ЗАДАНИЕ A | Сжато перескажите абзац исходного текста, начинающийся словами «Добролюбов специально приводит», сохранив его основные положения.
ЗАДАНИЕ B | Продолжите текст о взглядах Добролюбова на «Грозу», начав сразу после его последнего предложения.

ИСХОДНЫЙ ТЕКСТ |
------------------------

Добролюбов специально приводит этот сравнительный анализ «Грозы» на соответствие установленным стандартам, поскольку приходит к выводу, что готовое, стандартное представление о том, что должно быть в произведение не позволяет создать истинное отражение вещей. Что бы вы сказали о мужчине, который познакомился с хорошенькой девушкой и начинает говорить, что ее стан не так хорош в сравнение с Венерой Милосской? - Именно таким образом ставит вопрос Добролюбов, говоря о стандартизации подхода к литературному произведению. Истина в правде и жизни, а не в диалектических установках. Невозможно сказать, что человек зол от своей природы и, следовательно, нельзя сказать, что в книге должен всегда побеждать добро или проигрывать порок.

------------------------

ПРЕДОСТАВЛЕННЫЕ МАТЕРИАЛЫ |

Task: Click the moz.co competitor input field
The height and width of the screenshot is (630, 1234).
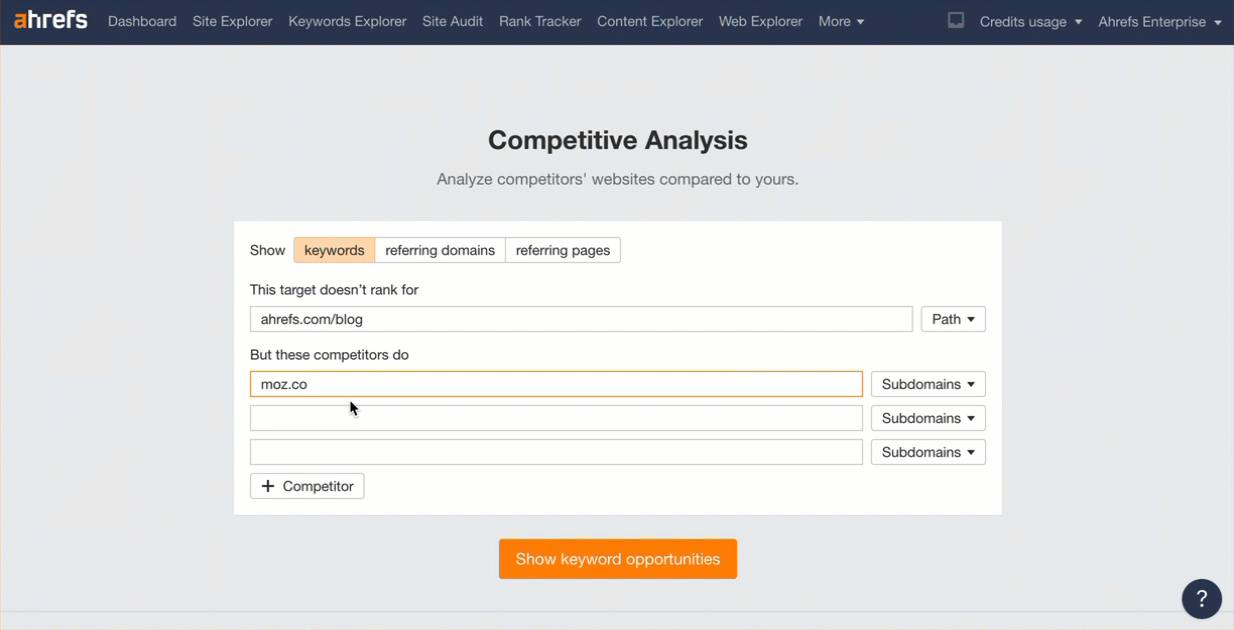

------------------------

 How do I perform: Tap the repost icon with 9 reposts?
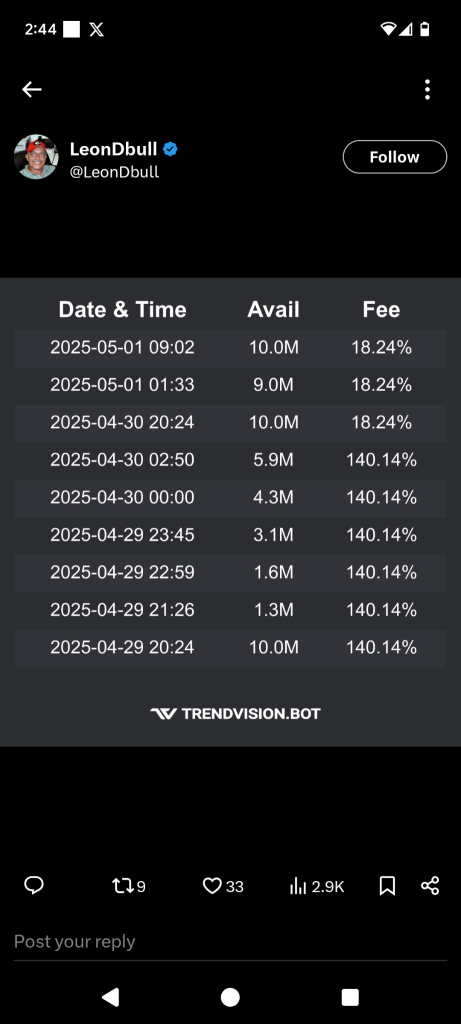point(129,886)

------------------------

ИТОГОВЫЙ ОТВЕТ A | Добролюбов сравнивает «Грозу» с установленными стандартами. Так он показывает, что готовые представления о том, каким должно быть произведение, не позволяют правдиво отразить действительность. Такой подход он уподобляет поведению мужчины, который сравнивает стан понравившейся ему девушки со станом Венеры Милосской. Истина заключается в правде и жизни, а не в диалектических установках. Нельзя утверждать, что человек зол по своей природе. Поэтому нельзя и требовать, чтобы в книге всегда побеждало добро или проигрывал порок.

ИТОГОВЫЙ ОТВЕТ B |
Добролюбов отмечает, что литераторам долгое время была отведена очень небольшая роль в движение человека к своим корням - первородным началам. Он вспоминает великого Шекспира и говорит, что именно он первым смог поднять человечество на новую ступень, которая до него была просто недоступной. После автор переходит к другим критическим статьям о «Грозе». Он упоминает Аполлона Григорьева, который говорит об основной заслуге Островского в народности его творчества. Добролюбов задается вопросом, а в чем состоит сама эта «народность»? Автор отвечает сам на поставленный вопрос и говорит, что господин Григорьев не дает нам объяснений этого понятия, а оттого, само это высказывание может рассматриваться только как забавное, но не более.

В дальнейшей части статьи Добролюбов говорит о том, что сами произведения Островского являются «пьесами жизни». Он рассматривает в целом жизнь и не пытается заведомо наказать злодея или сделать счастливым праведника. Он смотрит на положение вещей и заставляет либо сочувствовать, либо отрицать, но не оставляет безучастным ни кого. Невозможно считать лишними тех, кто не учувствует в самой интриге, ибо она была бы невозможна без них.

Добролюбов проводит анализ высказываний, так называемых, второстепенных лиц: Глаши, Кудряшки и многих других. Он пытается понять их внутреннее состояние, их мир и то, как они видят окружающую их реальность. Он рассматривает все тонкости самого «темного царства». Он говорит, что жизнь этих людей ограничена настолько, что они не замечают того, что вокруг имеется и другая реальность. Мы видим анализ автора озабоченности Кабановой вопросом, какое будущее у старых традиций и порядков.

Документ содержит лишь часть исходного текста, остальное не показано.